• PROBLEM TO WORK ON: From the first line to the last, write out the records exactly.

• EXTRACTED ENTRIES:
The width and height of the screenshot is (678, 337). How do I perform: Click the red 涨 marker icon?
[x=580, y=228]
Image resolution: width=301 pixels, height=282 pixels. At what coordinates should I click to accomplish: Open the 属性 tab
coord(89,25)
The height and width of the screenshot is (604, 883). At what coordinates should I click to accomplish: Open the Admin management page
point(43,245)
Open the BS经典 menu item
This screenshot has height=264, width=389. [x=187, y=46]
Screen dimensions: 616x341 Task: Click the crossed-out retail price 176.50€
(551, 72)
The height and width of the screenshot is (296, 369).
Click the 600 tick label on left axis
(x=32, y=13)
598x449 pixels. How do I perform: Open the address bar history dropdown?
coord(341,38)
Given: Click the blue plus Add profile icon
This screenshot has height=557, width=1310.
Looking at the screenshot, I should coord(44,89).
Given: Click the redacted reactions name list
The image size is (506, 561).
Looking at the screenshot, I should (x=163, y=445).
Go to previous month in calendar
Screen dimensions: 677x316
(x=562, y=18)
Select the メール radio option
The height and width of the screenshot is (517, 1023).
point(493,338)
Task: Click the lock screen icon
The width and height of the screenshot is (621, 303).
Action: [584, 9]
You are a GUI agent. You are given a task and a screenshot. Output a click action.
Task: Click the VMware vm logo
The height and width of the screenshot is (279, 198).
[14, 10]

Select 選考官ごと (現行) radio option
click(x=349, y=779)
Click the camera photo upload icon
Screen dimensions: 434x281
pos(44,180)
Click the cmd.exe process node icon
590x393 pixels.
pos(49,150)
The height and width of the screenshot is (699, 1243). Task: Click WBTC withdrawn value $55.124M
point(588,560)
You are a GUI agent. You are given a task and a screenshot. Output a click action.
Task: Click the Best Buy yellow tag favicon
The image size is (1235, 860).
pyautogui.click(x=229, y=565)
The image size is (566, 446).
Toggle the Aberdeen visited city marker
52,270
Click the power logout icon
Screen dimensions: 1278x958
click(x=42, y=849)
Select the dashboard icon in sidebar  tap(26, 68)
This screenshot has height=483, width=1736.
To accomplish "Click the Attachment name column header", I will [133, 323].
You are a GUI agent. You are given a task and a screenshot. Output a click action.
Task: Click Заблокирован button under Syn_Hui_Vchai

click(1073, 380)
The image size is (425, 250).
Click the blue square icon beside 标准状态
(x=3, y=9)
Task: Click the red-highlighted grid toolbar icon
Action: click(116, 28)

• EXERCISE RESPONSE:
The width and height of the screenshot is (678, 337). How do I perform: Click the red 涨 marker icon?
[x=580, y=228]
Image resolution: width=301 pixels, height=282 pixels. At what coordinates should I click to accomplish: Open the 属性 tab
coord(89,25)
The height and width of the screenshot is (604, 883). At what coordinates should I click to accomplish: Open the Admin management page
point(43,245)
Open the BS经典 menu item
This screenshot has height=264, width=389. [x=187, y=46]
Screen dimensions: 616x341 Task: Click the crossed-out retail price 176.50€
(551, 72)
The height and width of the screenshot is (296, 369).
Click the 600 tick label on left axis
(x=32, y=13)
598x449 pixels. How do I perform: Open the address bar history dropdown?
coord(341,38)
Given: Click the blue plus Add profile icon
This screenshot has height=557, width=1310.
Looking at the screenshot, I should coord(44,89).
Given: Click the redacted reactions name list
The image size is (506, 561).
Looking at the screenshot, I should (x=163, y=445).
Go to previous month in calendar
Screen dimensions: 677x316
(x=562, y=18)
Select the メール radio option
The height and width of the screenshot is (517, 1023).
point(493,338)
Task: Click the lock screen icon
The width and height of the screenshot is (621, 303).
Action: [584, 9]
You are a GUI agent. You are given a task and a screenshot. Output a click action.
Task: Click the VMware vm logo
The height and width of the screenshot is (279, 198).
[14, 10]

Select 選考官ごと (現行) radio option
click(x=349, y=779)
Click the camera photo upload icon
Screen dimensions: 434x281
pos(44,180)
Click the cmd.exe process node icon
590x393 pixels.
pos(49,150)
The height and width of the screenshot is (699, 1243). Task: Click WBTC withdrawn value $55.124M
point(588,560)
You are a GUI agent. You are given a task and a screenshot. Output a click action.
Task: Click the Best Buy yellow tag favicon
The image size is (1235, 860).
pyautogui.click(x=229, y=565)
The image size is (566, 446).
Toggle the Aberdeen visited city marker
52,270
Click the power logout icon
Screen dimensions: 1278x958
click(x=42, y=849)
Select the dashboard icon in sidebar  tap(26, 68)
This screenshot has height=483, width=1736.
To accomplish "Click the Attachment name column header", I will [133, 323].
You are a GUI agent. You are given a task and a screenshot. Output a click action.
Task: Click Заблокирован button under Syn_Hui_Vchai

click(1073, 380)
The image size is (425, 250).
Click the blue square icon beside 标准状态
(x=3, y=9)
Task: Click the red-highlighted grid toolbar icon
Action: click(116, 28)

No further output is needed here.